Он взял стакан оранжада, лег на кровать и взял газету, которую купил на вокзале. У него оставалась странная для него самого привычка к газете, которую он вечно старательно прочитывал, ничего при этом не запоминая и безо всякого удовольствия. Потому что газету после обеда всегда читал отец. А до него дед и прадед. То были трудные времена — войны, депрессии, экономические кризисы — и люди действительно боялись пропустить что-нибудь важное.
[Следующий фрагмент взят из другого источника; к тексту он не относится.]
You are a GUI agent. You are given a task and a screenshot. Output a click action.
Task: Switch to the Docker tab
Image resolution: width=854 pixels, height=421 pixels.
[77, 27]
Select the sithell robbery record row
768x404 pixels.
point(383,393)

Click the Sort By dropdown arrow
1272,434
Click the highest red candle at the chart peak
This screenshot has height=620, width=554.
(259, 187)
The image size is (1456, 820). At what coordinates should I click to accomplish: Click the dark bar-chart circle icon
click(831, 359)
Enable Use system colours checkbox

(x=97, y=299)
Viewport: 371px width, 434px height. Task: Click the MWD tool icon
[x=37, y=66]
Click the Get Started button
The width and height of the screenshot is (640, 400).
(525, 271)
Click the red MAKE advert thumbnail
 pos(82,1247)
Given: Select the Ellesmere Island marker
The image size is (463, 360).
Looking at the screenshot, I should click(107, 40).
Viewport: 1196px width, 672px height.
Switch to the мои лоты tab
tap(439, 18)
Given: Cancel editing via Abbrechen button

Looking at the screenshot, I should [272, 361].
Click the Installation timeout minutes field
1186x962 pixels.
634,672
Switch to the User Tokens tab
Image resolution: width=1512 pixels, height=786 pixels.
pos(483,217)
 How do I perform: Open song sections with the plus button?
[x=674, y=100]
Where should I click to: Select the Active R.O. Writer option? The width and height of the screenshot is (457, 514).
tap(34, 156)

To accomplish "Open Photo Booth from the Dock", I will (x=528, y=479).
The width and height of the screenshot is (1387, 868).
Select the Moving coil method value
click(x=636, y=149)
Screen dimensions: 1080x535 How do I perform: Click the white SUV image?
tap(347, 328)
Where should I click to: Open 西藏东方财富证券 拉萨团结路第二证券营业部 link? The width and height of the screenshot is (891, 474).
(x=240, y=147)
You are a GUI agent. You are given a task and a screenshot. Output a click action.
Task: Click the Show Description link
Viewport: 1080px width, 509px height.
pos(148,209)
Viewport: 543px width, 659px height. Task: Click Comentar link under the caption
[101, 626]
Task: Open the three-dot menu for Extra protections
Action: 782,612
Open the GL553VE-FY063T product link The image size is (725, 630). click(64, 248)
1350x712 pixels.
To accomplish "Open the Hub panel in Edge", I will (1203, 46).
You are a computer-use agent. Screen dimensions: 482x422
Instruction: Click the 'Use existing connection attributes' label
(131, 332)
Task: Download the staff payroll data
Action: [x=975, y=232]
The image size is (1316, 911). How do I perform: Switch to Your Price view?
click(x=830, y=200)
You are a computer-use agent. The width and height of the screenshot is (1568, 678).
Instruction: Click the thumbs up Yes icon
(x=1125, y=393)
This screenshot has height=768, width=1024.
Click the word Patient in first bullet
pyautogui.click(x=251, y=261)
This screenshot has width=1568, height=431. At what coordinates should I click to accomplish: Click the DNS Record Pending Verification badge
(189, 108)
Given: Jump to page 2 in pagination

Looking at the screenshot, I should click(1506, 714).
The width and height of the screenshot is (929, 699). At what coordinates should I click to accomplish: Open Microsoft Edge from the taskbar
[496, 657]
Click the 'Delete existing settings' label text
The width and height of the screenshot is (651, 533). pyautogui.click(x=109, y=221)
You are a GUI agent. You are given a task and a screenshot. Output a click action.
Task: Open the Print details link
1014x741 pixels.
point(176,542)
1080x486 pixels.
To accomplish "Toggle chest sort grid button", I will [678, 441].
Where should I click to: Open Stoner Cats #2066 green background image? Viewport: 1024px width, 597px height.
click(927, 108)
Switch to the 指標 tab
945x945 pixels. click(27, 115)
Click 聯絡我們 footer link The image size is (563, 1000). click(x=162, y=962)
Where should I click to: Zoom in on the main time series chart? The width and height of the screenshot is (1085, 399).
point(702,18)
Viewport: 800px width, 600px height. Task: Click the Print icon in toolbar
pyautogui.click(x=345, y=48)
К чему газета ему, Бернару, он и сам бы не взялся объяснить. Привычка.
Он пил оранжад и читал, а Матильда раскладывала вещи и обустраивалась в комнате.
— Знаешь, я хочу, чтобы наша с тобой комната была на что-нибудь похожа. На что-нибудь, где было бы хорошо и уютно.
— На что? — спросил Бернар.
— На наш с тобой будущий дом.
— В том смысле, что у нас предполагается дом? Поставь тогда в углу пару бейсбольных бит. Отличная вещь для выяснения отношений.
— Заткнись, пожалуйста.
— Ну вот, вечно так. Повтори еще разок.
— Заткнись.
— Но как осторожно сказано! Будто я в самом деле готов обидеться. Знаешь, здесь у меня даже нрав исправился. Вроде я, и вроде не совсем. Такой ручной — ручной.
— И вовсе я тебя не боюсь!
— Ну, тогда иди сюда, ко мне.
— Ладно. — Она подошла и села на край кровати. Я знаю, что успела тебе наскучить, милый. В конце концов этим когда-нибудь должно было все кончиться. Но я знаю, ты сам не скажешь. Может быть, ты этого еще и не знаешь, но только мне все видно. Наверное, скоро мы расстанемся.
— Не говори глупости! Ты красивая и ты очень хорошая.
— Конечно, красивая. Но у меня скверный характер, масса амбиций, несбывшиеся надежды и невысказанные желания. Тебе скоро понадобится женщина попроще. Или просто попокладистей.
— Неправда, ты мне чертовски нравишься.
— Ты просто упрям. И до последнего не хочешь признаваться даже себе. Хорошо, если бы оказалось так, как ты говоришь…
За окном было мокро и неуютно, и выходить куда бы то ни было отчаянно не хотелось.
— Может быть, сказать, чтобы обед подали прямо сюда? — спросила Матильда.
— Отличная идея.
— Тогда мы совсем не будем выходить сегодня, ладно?
— И поиграем, — добавил Бернар.
— И выпьем вина. Ничего страшного, если мы посидим здесь и устроим маленький праздник. Может быть, тут найдется белое капри?
— Наверное, найдется, — сказал Бернар. В таком отеле всегда бывают итальянские вина.
Кельнер постучал в дверь. Он принес виски в стакане со льдом и на том же подносе маленькую бутылочку содовой.
— Спасибо, — сказал Бернар. — Поставьте здесь. Будьте добры, принесите сюда обед на две персоны и две бутылки сухого белого капри во льду.
— Прикажете на первое — суп?
— Да, пожалуйста.
— Слушаю, месье.
Он вышел и затворил двери. Бернар вернулся к своей газете, в которой его ровным счетом ничего не интересовало и которая, как всякая привычка, была куда долговечнее любых увлечений.
Надо было сказать, чтобы не клали лед в виски. Могли бы принести его отдельно. Тогда видно, сколько в стакане виски и оно не окажется слишком слабым, когда дольешь содовой. Надо будет сказать в следующий раз.
Вообще, виски — хорошая вещь. Правда, иной раз потом можно потерять голову, как с Бернаром уже не однажды случалось, но в конце концов можно и не терять. Можно постараться оставаться с Матильдой таким же ласковым и нежным, как теперь, не устраивать бедняжке шумных и нелепых сцен, не хлопать дверью по каждому поводу и вовсе без повода и, наконец, жениться на ней по всем правилам, как прилично французу и христианину, хотя на это теперь никто не смотрит. Конечно, немедленно возникнут проблемы. Например — придется бросить учебу. Он ее и так уже, можно считать, почти бросил, и чем ему аукнутся его бесконечные отлучки — трудно даже предположить. Можно вылететь из школы навигации и тогда прощай мечта о море. Кроме того, женитьба — это сразу дети, пеленки, недостаток денег, бессонные ночи. И может быть, Мат права, и он правда становится к ней безразличен? По крайней мере, менее ревнив. По мнению Бернара, во всяком случае того, прошлого Бернара, это явный признак охлаждения.